Esequiel Gomez Jr. told District Judge Donald M. Spilseth during a Thursday hearing that he had just begun talking with his public defense attorney, Bob Schaps, and needed mo-re time to gather the witnesses for his case.
Spilseth then moved the jury trial dates for Gomez to May 30 and 31 in Kandiyohi County District Court. A trial management conference is scheduled for May 23.
Gomez had been scheduled for a three-day jury trial next week. He remains in the Kandiyohi County Jail on $1 million unconditional bail.
Gomez did not accept a plea agreement offered by the Kandiyohi County Attorney’s office in the case. The offer, outlined during the hearing by assistant county attorney Dain Olson, is that the state will amend the charge to second-degree level and Gomez would serve 117 months, nearly 10 years, in prison.
Gomez is also charged with capital murder for the August 2011 killing of an elderly woman in Tulia, Texas.
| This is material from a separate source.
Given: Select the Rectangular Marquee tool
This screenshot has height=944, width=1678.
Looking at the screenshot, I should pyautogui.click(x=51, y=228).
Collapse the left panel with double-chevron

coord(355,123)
According to previous information from Kandiyohi County Attorney Jenna Fischer, the 14-year-old victim identified Gomez as her alleged attacker in a photo line-up prepared by Willmar police. The girl reported she had been sexually assaulted around 2 a.m. July 29 in the area of the walking bridge near High Avenue Northeast in Willmar.
A police officer had encountered and identified Gomez in the nearby park at Robbins Island about an hour before police were called about the sexual assault.
The girl also submitted to an examination at Rice Memorial Hospital. The DNA evidence recovered from her was examined by the state Bureau of Criminal Apprehension and then was entered into the nationwide database of crime scene DNA.
According to the Tulia Police Department, the Texas Department of Public Safety Crime Lab linked DNA evidence collected from the scene of the murder of Imogene Harris to the DNA collected in the sexual assault investigation in Willmar.
Harris, 84, was found dead in her residence on Aug. 14, 2011, in Tulia, Texas, in Swisher County in the northern panhandle of the state. The cause of death was blunt force trauma.
In addition to the Harris murder, Texas investigators have linked Gomez to another crime, the assault of an elderly person in Hico, Texas, in June 2008.